◆ WHAT IS NEEDED ◆
Write out, word for word, the first line of the data below and every line after it through the one containing "RAP Tops (851, 608)".

(Stored data)
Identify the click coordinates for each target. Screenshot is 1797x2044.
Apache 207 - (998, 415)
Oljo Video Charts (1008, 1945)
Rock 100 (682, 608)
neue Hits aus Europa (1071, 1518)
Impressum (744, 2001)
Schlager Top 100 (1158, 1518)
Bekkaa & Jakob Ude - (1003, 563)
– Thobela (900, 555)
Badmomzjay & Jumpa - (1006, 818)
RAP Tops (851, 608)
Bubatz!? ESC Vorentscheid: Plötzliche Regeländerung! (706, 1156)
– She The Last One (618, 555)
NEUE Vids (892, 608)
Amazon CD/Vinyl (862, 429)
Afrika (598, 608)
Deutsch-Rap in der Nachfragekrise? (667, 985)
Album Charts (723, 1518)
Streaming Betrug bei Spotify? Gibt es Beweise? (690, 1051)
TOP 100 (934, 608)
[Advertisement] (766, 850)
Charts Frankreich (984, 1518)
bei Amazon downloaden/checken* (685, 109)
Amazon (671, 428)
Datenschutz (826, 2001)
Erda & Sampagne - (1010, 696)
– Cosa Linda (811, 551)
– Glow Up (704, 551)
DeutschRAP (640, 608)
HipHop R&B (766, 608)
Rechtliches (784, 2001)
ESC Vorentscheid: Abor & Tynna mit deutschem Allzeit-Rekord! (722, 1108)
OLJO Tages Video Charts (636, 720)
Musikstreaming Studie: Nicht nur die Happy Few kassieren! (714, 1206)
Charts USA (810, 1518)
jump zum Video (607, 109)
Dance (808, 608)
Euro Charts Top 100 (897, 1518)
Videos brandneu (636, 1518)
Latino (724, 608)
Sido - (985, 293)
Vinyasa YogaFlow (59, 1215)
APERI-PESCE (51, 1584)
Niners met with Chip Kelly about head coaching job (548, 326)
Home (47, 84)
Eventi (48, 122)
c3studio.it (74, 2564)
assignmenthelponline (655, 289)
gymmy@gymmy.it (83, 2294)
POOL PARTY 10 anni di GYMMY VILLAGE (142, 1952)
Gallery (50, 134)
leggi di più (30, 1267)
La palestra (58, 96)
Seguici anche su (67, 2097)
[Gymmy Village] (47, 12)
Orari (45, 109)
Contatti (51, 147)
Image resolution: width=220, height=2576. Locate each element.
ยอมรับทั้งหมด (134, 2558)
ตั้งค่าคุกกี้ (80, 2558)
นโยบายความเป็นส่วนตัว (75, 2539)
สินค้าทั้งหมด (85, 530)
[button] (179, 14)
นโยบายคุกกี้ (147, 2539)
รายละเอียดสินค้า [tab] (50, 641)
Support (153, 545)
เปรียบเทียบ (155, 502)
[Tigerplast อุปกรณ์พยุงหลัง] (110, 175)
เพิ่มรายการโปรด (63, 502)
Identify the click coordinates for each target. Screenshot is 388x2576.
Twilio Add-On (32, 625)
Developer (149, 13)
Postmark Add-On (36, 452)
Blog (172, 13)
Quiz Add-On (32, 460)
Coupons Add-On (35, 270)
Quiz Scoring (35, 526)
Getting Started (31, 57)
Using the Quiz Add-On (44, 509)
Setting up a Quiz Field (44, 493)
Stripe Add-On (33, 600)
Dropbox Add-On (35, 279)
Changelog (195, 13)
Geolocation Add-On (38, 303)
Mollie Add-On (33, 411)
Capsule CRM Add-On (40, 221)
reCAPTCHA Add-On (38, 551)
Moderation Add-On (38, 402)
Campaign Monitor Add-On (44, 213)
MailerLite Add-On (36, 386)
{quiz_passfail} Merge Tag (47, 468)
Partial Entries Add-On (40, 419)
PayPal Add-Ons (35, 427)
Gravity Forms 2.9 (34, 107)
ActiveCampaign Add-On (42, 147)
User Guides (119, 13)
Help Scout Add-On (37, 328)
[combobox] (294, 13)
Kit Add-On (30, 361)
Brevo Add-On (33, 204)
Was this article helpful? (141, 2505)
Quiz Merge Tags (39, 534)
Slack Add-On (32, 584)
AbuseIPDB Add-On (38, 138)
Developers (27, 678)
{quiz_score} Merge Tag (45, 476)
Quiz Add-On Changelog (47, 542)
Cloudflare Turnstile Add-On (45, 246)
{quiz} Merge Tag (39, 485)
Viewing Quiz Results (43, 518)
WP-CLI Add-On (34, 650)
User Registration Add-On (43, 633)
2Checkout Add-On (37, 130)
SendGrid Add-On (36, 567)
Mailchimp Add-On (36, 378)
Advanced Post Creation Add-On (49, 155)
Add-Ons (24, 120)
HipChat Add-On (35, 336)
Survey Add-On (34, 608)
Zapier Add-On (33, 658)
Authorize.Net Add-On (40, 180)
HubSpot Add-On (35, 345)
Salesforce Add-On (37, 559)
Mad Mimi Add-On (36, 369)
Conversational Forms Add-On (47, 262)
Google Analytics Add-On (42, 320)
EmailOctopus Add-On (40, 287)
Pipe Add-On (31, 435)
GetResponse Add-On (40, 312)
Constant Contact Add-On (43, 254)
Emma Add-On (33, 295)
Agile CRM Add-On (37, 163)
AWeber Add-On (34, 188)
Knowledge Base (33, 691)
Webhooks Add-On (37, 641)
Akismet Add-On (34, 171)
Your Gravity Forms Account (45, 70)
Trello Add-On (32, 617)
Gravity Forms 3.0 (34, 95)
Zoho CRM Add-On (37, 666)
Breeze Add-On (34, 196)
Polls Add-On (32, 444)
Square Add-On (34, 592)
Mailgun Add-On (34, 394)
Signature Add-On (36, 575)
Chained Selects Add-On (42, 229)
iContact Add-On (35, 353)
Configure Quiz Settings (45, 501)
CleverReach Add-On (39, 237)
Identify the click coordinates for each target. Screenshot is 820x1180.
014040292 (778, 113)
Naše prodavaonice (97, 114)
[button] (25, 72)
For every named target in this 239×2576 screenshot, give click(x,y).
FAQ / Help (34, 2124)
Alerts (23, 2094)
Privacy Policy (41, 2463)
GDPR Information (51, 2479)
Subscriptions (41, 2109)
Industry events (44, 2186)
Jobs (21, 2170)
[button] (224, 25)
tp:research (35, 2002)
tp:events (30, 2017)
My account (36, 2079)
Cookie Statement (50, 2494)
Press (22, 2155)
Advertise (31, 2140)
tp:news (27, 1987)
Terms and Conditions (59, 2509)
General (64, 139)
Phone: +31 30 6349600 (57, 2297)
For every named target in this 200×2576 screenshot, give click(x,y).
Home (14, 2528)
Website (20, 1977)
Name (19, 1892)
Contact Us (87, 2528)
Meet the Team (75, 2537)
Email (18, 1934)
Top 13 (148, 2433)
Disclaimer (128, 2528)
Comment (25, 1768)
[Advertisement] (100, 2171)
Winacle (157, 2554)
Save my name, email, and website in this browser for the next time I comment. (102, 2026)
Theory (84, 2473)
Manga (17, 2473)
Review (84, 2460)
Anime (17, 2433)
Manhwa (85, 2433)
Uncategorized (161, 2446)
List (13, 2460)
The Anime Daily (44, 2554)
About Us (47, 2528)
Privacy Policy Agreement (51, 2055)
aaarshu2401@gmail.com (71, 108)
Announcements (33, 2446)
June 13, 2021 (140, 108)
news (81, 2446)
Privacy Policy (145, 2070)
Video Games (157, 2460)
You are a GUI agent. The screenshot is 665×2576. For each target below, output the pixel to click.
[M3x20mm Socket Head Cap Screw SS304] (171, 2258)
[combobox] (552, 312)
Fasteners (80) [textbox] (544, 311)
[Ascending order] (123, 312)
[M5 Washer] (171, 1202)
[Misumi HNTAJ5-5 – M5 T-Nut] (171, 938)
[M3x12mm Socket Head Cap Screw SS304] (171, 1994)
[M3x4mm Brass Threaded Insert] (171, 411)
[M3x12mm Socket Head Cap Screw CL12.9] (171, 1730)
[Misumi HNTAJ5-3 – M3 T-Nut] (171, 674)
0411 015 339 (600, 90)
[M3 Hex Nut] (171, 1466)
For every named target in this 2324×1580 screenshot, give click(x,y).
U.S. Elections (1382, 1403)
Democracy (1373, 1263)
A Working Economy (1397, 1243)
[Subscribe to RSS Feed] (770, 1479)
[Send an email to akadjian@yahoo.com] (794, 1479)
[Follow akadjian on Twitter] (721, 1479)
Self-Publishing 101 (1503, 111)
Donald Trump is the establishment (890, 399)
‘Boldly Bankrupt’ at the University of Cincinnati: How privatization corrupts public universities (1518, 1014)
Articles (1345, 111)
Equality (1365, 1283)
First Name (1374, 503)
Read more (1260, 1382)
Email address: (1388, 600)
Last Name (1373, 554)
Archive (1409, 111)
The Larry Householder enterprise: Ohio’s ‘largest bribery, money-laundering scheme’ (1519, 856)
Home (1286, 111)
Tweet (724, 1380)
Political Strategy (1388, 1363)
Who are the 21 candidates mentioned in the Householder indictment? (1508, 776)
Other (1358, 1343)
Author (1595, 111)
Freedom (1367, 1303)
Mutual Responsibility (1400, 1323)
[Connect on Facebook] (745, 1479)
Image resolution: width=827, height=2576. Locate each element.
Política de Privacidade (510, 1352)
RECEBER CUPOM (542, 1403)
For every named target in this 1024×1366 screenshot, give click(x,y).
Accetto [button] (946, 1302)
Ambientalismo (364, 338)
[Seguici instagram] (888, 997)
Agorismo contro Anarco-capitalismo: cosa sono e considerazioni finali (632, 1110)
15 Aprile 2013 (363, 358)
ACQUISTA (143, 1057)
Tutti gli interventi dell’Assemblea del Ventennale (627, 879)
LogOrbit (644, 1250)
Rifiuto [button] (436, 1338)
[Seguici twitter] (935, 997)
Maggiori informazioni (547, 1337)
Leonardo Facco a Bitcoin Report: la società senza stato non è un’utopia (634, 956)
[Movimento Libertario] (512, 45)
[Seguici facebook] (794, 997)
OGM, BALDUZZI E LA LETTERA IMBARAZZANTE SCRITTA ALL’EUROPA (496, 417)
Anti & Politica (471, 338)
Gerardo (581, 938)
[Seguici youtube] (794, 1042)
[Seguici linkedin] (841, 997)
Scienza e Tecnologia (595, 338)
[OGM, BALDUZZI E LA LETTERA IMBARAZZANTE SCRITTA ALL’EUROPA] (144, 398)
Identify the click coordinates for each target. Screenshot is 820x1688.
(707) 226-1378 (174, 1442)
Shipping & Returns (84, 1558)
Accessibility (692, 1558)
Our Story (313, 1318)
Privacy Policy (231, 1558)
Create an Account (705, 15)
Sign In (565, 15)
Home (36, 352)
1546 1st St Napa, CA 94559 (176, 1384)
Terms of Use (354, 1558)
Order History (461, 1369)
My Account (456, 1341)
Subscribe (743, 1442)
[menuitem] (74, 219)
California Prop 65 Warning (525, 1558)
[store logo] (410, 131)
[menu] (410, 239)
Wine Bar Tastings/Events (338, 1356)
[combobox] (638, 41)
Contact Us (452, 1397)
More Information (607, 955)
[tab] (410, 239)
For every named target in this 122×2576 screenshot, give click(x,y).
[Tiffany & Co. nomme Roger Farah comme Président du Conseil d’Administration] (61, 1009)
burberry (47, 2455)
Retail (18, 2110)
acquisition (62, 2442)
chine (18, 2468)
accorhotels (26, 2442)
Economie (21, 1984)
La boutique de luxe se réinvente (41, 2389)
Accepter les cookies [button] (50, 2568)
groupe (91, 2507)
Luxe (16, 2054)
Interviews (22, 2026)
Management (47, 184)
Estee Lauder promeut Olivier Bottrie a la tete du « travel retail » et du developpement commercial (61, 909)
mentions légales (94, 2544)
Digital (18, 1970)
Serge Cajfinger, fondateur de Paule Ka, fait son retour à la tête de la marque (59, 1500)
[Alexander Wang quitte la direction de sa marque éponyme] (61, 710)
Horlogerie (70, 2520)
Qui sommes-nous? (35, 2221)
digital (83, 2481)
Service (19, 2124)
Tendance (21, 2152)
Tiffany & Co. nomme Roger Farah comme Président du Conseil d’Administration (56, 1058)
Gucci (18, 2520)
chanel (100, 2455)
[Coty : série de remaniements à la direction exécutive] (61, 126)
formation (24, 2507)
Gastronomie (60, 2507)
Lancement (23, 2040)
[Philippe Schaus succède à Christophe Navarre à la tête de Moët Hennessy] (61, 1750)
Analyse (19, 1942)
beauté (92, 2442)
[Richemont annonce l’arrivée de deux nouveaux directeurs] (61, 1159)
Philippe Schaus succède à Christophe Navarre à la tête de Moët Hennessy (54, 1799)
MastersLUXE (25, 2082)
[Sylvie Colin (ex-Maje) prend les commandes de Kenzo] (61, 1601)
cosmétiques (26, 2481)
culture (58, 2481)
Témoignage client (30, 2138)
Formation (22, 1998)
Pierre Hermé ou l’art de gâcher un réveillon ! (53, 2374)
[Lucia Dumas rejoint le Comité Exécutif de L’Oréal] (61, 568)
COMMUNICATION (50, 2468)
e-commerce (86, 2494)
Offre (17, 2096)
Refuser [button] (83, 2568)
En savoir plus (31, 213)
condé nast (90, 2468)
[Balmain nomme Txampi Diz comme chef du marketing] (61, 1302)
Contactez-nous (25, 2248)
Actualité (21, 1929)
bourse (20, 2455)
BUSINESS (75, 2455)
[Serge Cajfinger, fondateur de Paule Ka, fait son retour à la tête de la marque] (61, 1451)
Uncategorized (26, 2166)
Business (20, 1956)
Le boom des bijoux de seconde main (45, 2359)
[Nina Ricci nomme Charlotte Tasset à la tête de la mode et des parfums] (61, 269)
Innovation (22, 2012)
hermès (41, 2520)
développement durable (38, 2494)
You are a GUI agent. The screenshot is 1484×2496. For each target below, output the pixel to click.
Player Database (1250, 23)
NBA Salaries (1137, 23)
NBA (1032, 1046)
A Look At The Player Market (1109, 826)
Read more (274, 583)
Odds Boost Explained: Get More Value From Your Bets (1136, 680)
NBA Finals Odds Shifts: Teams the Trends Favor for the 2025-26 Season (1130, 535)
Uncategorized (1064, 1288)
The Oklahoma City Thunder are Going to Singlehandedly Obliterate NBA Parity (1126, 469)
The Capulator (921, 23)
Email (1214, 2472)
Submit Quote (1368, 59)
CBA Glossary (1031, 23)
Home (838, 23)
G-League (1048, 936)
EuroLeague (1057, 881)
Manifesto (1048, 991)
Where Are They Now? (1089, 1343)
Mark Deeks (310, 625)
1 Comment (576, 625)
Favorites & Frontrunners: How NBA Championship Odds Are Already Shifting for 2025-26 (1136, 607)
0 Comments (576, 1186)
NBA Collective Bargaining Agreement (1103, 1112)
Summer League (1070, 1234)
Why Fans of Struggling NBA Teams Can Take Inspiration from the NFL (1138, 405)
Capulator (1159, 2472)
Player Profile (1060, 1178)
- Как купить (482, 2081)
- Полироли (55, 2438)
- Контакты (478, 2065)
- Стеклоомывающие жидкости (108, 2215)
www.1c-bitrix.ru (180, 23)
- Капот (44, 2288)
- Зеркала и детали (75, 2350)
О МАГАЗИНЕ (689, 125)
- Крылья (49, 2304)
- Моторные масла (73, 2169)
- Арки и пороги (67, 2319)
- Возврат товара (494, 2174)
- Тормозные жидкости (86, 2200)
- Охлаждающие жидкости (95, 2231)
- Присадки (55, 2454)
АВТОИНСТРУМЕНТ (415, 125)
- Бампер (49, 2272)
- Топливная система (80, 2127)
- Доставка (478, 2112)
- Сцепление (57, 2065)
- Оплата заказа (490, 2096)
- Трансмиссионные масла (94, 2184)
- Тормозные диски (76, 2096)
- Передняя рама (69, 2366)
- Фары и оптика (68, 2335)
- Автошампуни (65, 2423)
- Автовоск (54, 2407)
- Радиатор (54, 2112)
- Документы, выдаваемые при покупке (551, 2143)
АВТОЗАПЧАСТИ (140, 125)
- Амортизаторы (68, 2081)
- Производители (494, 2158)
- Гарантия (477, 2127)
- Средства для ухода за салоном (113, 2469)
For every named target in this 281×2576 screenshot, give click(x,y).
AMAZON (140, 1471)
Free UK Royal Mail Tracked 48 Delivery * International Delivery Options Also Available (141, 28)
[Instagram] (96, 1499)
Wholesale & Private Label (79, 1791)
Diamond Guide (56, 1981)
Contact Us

◆ COMPLETED EXERCISE ◆
Identify the click coordinates for each target. Screenshot is 1797x2044.
Apache 207 - (998, 415)
Oljo Video Charts (1008, 1945)
Rock 100 (682, 608)
neue Hits aus Europa (1071, 1518)
Impressum (744, 2001)
Schlager Top 100 (1158, 1518)
Bekkaa & Jakob Ude - (1003, 563)
– Thobela (900, 555)
Badmomzjay & Jumpa - (1006, 818)
RAP Tops (851, 608)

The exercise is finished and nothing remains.